3rd Part: Build Multi-Modal RAG for Restaurant Recommendation#

Our stack consists of Gemini + LlamaIndex + Pydantic structured output capabilities

Construct Text Nodes for Building Vector Store. Store metadata and description for each restaurant.#

from llama_index.schema import TextNode

nodes = []
for res in results:
    text_node = TextNode()
    metadata = {}
    for r in res:
        # set description as text of TextNode
        if r[0] == "description":
            text_node.text = r[1]
        else:
            metadata[r[0]] = r[1]
    text_node.metadata = metadata
    nodes.append(text_node)

Using Gemini Embedding for building Vector Store for Dense retrieval. Index Restaurants as nodes into Vector Store#

from llama_index import VectorStoreIndex, StorageContext, ServiceContext
from llama_index.embeddings import GeminiEmbedding
from llama_index.llms import Gemini
from llama_index.vector_stores import QdrantVectorStore
from llama_index import StorageContext
import qdrant_client


# Create a local Qdrant vector store
client = qdrant_client.QdrantClient(path="qdrant_gemini_3")

vector_store = QdrantVectorStore(client=client, collection_name="collection")
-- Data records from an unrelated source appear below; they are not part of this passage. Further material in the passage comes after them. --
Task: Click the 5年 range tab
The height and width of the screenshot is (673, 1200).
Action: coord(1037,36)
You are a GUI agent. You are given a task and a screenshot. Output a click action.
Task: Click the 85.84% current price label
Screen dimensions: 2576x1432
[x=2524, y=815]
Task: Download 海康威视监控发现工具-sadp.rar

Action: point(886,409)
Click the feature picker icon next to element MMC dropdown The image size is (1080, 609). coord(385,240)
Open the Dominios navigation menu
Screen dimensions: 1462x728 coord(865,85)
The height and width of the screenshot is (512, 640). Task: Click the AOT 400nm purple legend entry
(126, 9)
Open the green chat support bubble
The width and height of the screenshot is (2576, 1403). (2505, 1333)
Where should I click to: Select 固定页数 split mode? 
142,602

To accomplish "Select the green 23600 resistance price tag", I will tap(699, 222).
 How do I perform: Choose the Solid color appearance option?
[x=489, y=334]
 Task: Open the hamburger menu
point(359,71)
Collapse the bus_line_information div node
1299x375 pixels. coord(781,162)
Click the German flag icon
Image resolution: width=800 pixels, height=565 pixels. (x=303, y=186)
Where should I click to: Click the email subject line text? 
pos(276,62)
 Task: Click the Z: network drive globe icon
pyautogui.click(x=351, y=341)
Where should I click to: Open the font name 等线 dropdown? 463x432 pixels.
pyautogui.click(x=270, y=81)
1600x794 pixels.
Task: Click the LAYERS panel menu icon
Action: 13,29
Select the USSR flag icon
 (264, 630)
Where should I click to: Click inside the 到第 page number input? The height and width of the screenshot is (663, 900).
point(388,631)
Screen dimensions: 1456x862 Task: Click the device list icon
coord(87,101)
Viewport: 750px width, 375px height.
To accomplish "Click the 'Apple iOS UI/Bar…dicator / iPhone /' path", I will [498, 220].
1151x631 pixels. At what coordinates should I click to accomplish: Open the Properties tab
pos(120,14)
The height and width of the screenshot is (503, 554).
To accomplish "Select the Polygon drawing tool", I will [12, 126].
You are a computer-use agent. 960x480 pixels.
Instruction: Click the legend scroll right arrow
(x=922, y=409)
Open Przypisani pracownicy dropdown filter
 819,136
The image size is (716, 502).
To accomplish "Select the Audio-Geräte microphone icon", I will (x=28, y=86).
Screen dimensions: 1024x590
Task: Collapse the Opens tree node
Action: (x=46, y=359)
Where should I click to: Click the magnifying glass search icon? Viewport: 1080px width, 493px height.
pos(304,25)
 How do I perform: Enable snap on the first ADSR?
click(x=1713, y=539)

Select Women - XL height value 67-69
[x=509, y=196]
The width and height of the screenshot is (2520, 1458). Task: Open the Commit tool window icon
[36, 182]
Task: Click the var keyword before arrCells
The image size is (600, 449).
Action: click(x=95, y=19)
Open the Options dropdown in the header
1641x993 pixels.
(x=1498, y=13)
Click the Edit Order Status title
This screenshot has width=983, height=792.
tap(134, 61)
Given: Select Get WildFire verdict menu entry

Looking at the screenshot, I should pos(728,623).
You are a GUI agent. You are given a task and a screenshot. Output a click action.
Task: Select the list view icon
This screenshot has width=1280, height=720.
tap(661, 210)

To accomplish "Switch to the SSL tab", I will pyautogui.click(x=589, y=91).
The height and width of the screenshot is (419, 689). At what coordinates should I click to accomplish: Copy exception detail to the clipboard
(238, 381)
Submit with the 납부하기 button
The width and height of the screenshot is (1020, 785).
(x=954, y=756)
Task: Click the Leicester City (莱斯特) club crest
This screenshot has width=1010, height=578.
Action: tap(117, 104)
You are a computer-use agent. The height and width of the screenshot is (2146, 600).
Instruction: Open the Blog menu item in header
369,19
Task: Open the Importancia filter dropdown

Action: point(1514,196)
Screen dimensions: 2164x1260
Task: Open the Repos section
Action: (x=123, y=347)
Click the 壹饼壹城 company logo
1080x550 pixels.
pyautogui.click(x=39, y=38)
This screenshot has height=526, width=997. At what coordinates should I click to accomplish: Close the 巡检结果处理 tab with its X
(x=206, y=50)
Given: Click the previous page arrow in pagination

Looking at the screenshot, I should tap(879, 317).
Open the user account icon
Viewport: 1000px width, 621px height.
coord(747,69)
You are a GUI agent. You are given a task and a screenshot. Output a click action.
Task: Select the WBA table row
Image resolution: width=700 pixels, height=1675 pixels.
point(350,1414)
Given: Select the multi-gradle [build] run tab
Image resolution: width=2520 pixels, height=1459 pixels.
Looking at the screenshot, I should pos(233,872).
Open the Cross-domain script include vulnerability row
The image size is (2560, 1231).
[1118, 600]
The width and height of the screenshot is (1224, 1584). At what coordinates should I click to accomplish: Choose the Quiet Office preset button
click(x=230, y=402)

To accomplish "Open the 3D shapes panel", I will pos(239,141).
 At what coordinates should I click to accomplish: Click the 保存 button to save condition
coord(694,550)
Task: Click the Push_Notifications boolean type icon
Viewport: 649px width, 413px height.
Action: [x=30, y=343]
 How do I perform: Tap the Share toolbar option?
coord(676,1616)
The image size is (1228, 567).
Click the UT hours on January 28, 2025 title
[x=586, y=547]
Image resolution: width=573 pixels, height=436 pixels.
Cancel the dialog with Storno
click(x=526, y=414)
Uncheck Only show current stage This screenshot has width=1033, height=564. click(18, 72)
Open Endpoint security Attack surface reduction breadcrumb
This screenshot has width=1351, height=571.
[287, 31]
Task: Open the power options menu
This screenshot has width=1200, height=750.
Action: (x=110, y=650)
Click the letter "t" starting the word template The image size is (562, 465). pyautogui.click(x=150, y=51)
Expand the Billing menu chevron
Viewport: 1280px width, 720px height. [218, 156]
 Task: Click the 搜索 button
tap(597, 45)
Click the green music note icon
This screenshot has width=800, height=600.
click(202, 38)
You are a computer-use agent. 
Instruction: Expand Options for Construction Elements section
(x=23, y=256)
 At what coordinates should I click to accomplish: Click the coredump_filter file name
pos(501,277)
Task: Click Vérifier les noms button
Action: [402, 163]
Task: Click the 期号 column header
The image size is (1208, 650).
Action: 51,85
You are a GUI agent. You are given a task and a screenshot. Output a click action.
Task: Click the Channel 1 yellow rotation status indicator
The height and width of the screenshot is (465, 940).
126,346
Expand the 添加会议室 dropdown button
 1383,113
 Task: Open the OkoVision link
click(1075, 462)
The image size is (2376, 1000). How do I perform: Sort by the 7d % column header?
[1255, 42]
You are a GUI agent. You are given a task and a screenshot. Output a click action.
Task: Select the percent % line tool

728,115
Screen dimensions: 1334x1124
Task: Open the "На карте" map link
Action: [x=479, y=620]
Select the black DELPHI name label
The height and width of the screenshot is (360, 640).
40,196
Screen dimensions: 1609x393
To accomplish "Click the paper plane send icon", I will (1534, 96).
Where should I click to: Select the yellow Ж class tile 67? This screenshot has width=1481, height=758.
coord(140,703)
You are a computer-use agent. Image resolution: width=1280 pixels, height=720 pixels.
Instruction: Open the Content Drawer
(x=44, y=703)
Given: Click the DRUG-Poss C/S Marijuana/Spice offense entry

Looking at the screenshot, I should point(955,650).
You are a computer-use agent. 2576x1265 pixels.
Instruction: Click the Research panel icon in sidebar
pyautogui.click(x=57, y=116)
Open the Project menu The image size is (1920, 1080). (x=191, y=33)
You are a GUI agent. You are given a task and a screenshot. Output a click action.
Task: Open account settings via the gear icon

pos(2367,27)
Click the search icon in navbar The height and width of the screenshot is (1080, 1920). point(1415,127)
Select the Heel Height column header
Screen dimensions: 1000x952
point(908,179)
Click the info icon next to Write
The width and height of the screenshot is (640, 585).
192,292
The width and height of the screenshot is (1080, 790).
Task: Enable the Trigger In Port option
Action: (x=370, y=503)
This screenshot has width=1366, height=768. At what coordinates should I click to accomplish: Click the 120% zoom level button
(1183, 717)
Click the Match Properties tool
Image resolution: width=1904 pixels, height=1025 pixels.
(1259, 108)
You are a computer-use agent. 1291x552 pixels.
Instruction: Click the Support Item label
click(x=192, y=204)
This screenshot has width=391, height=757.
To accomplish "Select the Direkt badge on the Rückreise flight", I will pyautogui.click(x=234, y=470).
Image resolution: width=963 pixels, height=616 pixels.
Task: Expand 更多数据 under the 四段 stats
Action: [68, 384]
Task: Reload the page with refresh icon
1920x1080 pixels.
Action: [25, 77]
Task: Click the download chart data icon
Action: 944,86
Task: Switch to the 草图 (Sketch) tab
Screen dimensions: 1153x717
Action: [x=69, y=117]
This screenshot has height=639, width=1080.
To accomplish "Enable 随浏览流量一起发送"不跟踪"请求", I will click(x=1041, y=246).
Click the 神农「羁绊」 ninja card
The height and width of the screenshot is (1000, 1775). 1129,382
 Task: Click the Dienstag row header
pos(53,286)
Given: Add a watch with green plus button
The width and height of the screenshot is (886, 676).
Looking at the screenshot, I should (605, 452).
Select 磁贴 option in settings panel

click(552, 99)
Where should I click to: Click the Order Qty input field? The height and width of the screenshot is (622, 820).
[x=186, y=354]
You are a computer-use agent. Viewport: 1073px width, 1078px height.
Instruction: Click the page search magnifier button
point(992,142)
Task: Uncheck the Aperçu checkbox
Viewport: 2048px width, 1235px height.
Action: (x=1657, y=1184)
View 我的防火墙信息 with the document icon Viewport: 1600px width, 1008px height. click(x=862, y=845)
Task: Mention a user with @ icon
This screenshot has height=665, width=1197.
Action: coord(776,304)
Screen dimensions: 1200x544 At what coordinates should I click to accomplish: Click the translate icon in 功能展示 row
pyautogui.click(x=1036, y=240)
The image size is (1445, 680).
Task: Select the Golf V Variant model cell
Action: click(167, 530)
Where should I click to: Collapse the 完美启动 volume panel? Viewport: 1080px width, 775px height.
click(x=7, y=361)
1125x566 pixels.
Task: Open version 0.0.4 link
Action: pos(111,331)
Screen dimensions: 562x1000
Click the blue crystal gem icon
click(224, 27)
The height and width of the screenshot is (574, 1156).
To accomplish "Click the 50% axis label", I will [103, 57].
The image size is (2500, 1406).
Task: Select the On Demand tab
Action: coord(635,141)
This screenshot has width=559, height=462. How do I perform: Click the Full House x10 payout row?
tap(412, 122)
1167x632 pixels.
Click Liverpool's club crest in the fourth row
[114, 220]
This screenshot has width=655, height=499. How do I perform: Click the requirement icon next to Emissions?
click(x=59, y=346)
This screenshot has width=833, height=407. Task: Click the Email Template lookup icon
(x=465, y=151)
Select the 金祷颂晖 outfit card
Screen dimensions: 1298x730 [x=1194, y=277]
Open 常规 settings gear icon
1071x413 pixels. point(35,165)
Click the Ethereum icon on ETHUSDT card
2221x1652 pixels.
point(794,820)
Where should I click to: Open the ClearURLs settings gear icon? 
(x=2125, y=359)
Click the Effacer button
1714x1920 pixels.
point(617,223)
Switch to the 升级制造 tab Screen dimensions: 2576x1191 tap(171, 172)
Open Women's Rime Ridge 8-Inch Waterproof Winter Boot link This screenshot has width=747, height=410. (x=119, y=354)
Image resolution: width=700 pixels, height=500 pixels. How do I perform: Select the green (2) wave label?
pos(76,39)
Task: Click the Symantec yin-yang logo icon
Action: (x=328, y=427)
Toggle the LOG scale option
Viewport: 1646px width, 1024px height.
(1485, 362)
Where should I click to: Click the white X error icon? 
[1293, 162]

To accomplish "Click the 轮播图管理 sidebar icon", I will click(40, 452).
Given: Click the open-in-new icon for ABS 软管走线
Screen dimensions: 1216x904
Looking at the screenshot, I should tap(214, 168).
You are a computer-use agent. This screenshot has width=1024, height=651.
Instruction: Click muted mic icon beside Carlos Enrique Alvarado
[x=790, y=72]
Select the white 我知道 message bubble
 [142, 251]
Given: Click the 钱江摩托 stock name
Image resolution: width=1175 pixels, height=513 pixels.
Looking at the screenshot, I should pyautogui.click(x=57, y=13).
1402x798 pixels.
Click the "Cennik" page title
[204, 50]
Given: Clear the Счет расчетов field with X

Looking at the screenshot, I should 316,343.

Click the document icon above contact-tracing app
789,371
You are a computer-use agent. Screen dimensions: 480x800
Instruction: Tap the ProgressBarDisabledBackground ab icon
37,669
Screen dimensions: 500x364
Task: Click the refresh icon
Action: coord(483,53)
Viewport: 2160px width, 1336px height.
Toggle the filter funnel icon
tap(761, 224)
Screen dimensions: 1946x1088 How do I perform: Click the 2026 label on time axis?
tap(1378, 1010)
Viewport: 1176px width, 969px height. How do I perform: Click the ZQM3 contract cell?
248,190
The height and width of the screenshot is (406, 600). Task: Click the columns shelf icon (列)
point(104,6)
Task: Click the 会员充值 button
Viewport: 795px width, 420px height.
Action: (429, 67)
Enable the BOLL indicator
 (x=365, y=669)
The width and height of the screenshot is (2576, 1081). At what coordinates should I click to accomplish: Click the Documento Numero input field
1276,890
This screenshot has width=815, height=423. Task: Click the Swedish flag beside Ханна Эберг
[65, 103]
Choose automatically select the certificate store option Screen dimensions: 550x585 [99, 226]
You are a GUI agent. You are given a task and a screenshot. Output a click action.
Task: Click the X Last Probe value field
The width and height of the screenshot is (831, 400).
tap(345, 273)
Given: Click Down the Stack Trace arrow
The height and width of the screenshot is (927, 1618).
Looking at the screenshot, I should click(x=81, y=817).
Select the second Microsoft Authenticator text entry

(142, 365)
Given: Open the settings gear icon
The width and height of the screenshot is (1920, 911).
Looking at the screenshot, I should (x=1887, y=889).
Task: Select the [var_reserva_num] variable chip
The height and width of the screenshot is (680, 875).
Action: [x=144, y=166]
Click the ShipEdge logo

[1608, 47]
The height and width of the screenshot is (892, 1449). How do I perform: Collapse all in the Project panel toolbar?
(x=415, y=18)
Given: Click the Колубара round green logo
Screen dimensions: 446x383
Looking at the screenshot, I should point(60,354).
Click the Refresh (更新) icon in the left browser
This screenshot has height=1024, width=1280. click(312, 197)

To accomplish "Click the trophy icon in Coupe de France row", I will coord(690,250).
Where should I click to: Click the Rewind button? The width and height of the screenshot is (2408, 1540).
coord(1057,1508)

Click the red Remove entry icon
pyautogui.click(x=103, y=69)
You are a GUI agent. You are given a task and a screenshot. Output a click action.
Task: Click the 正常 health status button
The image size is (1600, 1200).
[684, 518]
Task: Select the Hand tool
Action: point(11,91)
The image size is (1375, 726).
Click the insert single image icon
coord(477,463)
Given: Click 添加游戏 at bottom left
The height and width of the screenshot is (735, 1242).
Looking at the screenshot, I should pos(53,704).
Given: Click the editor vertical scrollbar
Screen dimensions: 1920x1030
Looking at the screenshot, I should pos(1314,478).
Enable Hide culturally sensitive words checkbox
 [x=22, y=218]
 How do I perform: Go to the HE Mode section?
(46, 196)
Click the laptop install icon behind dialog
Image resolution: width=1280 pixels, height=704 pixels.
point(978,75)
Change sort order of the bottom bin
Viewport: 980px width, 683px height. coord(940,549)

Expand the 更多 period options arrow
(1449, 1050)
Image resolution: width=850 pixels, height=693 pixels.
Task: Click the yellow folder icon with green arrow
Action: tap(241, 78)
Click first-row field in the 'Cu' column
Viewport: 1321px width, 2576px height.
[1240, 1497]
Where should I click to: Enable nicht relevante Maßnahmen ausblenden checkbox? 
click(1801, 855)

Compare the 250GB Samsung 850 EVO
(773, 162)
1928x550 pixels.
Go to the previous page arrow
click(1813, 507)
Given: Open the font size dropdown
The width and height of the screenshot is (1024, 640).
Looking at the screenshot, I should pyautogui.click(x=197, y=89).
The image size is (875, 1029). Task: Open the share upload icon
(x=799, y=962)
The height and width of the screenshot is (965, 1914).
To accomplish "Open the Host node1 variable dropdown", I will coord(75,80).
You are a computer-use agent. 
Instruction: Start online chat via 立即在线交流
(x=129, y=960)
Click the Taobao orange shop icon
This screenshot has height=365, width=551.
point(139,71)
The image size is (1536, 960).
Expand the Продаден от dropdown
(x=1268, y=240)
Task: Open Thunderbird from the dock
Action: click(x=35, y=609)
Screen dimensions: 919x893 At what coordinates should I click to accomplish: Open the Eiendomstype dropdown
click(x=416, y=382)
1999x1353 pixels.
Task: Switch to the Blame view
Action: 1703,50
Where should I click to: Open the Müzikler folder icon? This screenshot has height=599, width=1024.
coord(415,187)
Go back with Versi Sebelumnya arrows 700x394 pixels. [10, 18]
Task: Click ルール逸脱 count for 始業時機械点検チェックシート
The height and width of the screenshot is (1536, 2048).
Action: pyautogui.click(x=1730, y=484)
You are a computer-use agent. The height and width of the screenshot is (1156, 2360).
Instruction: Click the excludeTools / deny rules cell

# Using the embedding model to Gemini
embed_model = GeminiEmbedding(
    model_name="models/embedding-001", api_key=GOOGLE_API_KEY
)
service_context = ServiceContext.from_defaults(
    llm=Gemini(api_key=GOOGLE_API_KEY), embed_model=embed_model
)
storage_context = StorageContext.from_defaults(vector_store=vector_store)

index = VectorStoreIndex(
    nodes=nodes,
    service_context=service_context,
    storage_context=storage_context,
)

Using Gemini to synthesize the results and recommend the restaurants to user#

query_engine = index.as_query_engine(
    similarity_top_k=1,
)

response = query_engine.query(
    "recommend a Orlando restaurant for me and its nearby tourist places"
)
print(response)
For a delightful dining experience, I recommend Mythos Restaurant, known for its American cuisine and unique underwater theme. Overlooking Universal Studios' Inland Sea, this restaurant offers a captivating ambiance. After your meal, explore the nearby tourist attractions such as Universal's Islands of Adventure, Skull Island: Reign of Kong, The Wizarding World of Harry Potter, Jurassic Park River Adventure, and Hollywood Rip Ride Rockit, all located near Mythos Restaurant.